§ **WORK TASK**: Where a line in the material below has the string "accomplish", please report it.

§ **DATA TO PROCESS**:
══════════════════════════════

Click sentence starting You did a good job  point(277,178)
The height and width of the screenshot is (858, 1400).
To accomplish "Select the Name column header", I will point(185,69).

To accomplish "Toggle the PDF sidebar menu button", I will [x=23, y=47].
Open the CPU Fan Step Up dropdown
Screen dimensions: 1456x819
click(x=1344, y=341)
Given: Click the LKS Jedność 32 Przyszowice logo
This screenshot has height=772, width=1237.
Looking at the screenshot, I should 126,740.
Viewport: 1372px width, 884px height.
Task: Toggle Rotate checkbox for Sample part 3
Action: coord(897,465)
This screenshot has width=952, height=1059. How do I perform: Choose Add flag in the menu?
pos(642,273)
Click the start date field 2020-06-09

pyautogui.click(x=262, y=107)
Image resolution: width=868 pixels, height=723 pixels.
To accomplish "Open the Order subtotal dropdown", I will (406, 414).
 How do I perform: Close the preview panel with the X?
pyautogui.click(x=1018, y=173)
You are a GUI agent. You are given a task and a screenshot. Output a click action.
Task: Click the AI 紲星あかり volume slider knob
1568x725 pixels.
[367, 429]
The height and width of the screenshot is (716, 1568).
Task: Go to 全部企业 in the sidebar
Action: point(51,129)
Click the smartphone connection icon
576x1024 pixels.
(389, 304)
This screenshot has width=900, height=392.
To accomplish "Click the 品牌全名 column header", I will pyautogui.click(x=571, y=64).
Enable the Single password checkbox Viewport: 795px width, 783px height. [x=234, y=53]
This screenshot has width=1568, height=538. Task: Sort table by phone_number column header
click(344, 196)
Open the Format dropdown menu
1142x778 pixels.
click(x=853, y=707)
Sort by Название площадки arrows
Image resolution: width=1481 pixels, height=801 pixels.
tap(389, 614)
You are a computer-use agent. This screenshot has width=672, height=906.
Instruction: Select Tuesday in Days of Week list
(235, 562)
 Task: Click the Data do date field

══════════════════════════════

§ **OUTPUT**:
To accomplish "Select the Name column header", I will point(185,69).
To accomplish "Toggle the PDF sidebar menu button", I will [x=23, y=47].
To accomplish "Open the Order subtotal dropdown", I will (406, 414).
To accomplish "Click the 品牌全名 column header", I will pyautogui.click(x=571, y=64).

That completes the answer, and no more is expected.